Очень характерна в этом отношении сцена перед страницей девятой[402]. В лёте и прыге распластались чудовищные псы, все в черных и тревожных пятнах-кляксах. Рядом — охотник — со злым, суженным глазом, короткоствольным ружьем (прототип обреза). Упругость линий и чуткость как бы случайных пятен, доведенные до предела.
Остальные рисунки этой книги сделаны в обычной его манере (соединение Пикассо со старой русской иконой, но все напряжено до судорог).

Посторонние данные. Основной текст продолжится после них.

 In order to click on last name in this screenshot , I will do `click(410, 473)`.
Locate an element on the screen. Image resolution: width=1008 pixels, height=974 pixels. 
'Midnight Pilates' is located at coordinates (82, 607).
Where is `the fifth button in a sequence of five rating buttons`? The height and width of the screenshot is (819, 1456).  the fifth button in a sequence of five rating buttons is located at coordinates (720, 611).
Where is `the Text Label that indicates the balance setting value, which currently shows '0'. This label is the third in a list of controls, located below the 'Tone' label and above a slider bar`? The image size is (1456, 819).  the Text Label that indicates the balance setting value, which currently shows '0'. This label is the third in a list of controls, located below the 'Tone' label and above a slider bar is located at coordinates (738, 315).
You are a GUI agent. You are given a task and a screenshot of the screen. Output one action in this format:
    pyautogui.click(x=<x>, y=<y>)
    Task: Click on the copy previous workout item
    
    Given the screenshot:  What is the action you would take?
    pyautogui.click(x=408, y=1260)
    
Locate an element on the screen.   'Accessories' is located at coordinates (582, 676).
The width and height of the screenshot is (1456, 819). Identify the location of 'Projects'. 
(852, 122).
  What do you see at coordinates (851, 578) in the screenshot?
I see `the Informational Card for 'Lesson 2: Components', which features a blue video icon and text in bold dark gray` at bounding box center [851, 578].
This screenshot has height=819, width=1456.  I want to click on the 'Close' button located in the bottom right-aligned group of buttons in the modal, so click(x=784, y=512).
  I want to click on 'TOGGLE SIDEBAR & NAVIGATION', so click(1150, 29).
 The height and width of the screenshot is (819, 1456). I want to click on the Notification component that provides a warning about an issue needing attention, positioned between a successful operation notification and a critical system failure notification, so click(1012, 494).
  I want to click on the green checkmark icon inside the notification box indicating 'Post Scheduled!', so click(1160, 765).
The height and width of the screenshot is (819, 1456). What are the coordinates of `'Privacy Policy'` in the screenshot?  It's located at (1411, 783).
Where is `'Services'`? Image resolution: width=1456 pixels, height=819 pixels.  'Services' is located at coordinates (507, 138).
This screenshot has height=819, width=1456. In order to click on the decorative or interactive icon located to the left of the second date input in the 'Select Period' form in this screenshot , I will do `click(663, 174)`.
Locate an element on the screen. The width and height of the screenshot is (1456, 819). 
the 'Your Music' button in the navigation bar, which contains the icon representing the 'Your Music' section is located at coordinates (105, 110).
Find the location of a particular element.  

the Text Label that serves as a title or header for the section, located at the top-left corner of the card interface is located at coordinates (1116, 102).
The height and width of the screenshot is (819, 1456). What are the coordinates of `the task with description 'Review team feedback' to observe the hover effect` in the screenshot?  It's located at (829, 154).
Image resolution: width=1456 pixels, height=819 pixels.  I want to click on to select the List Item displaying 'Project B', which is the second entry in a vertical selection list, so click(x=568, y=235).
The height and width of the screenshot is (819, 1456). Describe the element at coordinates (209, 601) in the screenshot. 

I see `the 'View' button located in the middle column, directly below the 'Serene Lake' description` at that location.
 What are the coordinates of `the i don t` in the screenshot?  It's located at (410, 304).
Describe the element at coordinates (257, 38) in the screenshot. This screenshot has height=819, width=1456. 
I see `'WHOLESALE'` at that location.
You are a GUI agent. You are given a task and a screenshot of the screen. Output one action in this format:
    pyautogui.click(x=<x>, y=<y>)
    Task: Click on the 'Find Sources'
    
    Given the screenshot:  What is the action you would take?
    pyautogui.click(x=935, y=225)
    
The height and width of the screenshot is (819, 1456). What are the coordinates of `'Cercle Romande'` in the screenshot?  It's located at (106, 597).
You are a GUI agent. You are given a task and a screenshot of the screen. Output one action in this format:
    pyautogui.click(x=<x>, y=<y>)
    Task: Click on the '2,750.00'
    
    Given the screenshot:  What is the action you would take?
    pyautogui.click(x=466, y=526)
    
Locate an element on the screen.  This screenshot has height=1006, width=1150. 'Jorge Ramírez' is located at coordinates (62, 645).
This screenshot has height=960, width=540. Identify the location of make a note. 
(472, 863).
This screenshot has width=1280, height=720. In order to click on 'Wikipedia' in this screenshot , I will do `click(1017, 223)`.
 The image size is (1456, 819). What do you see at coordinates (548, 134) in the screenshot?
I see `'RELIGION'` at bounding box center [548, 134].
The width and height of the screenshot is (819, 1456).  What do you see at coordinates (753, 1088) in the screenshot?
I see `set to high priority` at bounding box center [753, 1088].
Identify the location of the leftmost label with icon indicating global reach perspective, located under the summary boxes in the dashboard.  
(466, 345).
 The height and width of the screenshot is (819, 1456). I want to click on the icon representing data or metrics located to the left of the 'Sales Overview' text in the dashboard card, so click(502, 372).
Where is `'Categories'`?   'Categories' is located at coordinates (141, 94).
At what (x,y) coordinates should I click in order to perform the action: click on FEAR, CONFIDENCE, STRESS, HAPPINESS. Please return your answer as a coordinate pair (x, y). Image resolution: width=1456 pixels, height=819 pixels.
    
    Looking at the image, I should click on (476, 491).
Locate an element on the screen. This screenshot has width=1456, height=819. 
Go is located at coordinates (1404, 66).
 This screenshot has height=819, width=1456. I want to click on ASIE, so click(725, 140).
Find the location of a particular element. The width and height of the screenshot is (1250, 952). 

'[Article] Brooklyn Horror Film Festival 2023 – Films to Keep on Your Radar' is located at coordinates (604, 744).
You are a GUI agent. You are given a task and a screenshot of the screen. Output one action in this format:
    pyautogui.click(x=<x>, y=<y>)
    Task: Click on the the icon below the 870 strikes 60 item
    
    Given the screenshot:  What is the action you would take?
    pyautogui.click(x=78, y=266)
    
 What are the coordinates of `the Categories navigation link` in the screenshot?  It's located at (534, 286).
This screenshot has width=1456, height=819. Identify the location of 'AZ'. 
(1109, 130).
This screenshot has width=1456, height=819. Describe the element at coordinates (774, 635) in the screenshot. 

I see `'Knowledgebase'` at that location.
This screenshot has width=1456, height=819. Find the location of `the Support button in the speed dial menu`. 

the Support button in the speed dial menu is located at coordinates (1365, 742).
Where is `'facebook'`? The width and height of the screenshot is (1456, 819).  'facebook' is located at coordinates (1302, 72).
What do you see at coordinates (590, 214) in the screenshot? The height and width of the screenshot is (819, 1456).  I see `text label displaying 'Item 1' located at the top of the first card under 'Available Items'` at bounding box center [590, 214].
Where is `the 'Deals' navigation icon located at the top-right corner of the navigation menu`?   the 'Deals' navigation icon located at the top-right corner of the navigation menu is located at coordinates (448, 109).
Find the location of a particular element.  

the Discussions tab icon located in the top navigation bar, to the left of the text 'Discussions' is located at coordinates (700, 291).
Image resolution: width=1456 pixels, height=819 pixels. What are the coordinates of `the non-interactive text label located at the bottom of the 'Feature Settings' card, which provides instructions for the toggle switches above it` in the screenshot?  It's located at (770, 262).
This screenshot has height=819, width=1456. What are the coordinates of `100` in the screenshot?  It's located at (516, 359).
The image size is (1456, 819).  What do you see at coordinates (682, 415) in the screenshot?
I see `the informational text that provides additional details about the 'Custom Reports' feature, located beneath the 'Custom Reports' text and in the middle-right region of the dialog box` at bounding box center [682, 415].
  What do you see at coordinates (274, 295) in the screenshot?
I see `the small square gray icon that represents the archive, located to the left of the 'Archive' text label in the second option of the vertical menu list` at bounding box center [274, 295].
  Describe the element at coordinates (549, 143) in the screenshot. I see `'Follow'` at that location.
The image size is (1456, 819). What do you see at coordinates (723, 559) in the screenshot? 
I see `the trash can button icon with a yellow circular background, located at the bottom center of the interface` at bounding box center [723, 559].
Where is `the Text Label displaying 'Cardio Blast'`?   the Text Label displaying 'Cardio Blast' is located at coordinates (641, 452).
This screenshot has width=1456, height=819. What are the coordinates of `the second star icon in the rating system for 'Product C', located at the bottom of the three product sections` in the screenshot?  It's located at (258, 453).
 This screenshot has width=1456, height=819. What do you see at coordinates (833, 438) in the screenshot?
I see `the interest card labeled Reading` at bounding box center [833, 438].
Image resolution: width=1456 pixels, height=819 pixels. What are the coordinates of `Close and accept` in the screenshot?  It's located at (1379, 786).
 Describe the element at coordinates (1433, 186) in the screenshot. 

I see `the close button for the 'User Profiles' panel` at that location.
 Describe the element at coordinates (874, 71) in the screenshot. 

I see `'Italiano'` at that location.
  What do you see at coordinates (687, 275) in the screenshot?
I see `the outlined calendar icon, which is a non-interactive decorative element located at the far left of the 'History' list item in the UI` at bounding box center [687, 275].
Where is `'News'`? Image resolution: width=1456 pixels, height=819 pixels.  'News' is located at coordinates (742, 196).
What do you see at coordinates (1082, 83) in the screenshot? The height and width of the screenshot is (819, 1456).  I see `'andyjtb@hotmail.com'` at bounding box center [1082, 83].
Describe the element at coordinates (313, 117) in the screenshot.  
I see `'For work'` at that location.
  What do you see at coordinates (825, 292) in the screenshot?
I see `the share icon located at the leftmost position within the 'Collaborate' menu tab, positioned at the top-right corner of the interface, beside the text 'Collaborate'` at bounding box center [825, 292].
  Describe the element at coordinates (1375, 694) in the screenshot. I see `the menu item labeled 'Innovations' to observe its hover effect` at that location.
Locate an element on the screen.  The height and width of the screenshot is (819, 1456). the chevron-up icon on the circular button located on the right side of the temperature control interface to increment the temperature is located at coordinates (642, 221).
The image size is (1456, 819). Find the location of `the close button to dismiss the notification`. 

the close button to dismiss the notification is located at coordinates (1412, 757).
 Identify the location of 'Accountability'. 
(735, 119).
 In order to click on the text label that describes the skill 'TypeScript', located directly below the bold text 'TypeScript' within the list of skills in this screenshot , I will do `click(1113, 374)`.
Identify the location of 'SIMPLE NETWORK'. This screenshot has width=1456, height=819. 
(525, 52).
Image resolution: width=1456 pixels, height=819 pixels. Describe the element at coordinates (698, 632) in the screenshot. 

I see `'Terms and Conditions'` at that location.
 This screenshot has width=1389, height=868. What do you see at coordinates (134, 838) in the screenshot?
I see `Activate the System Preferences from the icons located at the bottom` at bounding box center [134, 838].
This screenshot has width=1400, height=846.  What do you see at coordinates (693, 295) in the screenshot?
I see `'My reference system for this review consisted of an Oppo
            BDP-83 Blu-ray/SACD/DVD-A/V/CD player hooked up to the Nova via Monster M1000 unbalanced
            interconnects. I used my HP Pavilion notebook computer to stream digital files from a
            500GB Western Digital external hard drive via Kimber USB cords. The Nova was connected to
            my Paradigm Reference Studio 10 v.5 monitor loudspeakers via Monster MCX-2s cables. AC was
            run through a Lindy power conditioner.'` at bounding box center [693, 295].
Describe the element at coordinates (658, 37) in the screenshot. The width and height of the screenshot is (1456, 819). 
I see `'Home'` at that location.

Рисунки настолько своеобразны, что послужили материалом для книги современного беллетриста. В своей повести «Художник неизвестен» В. Каверин так говорит о Филонове, бессознательно нащупывая пути к «одноглазию» Бурлюка: «Если нажать пальцем на яблоко глаза, — раздвоится все, что он видит перед собой, и колеблющийся двойник отойдет вниз, напоминая детство, когда сомнение в неоспоримой реальности мира уводило мысль в геометрическую сущность вещей. Нажмите — и рисунки Филонова, на которых вы видите лица, пересеченные плоскостью, и одна часть темнее и меньше другой, а глаз, с высоко взлетевшей бровью, смотрит куда-то в угол, откуда его изгнала тушь, станут ясны для вас. Таким наутро представился мне вечер в ТУМе. Каждое слово и движение как бы прятались за собственный двойник, который я видел сдвинутым зрением, сдвинутым еще неизвестными мне самому страницами этой книги»[403].
Текст книги «Про́певень о про́росли миро́вой» написан самим Филоновым. Это драматизированная «Песнь о Ваньке Ключнике» и «Пропевень про красивую преставленницу». Написаны они ритмованной сдвиговой прозой (в духе рисунков автора) и сильно напоминают раннюю прозу Хлебникова.
Вот несколько строк из этой книги:
В кровь переливает струями гостя и бредит ложномясом …
… еым елом въели опинаются медым ясом…
Утопает молчалив утопатель…
Промозжит меч… полудитя рукопугое…
Вообще, мрачного в тогдашних произведениях и в тогдашней жизни Филонова — хоть отбавляй.
Особенно запомнился мне такой случай. Филонов, долго молчавший, вдруг очнулся и стал говорить мне, будто рассуждая сам с собой:
— Вот видите, как я работаю. Не отвлекаясь в стороны, себя не жалея. От всегдашнего сильного напряжения воли я наполовину сжевал свои зубы.
Я вспомнил строку из его книги:
— А зубы съедены стройные[404].
Пауза. Филонов продолжал:
— Но часто меня пугает такая мысль: «А может, все это зря? Может, где-нибудь в глубине России сидит человек с еще более крепкими, дубовыми костями черепа, и уже опередил меня? И все, что я делаю, — не нужно?!»
Я утешал его, ручался, что другого такого не сыщется. Но, видно, предчувствия не обманули Филонова: время было против него. Филонов — неприступная крепость, — «в лоб» ее взять было невозможно. Но новейшая стратегия знает иные приемы. Крепостей не берут, возле них выставляют заслон и обходят их. Так случилось с Филоновым. В наше время его — крепость станковизма — обошли. Его заслонили плакатами, фотомонтажом, конструкциями[405], и Филонова не видно и не слышно.
После войны я не встречался с Филоновым[406] и мало знаю о его жизни и работах, но они мне рисуются именно таким образом: в его лице погибает необычайный и незаменимый мастер живописного эксперимента.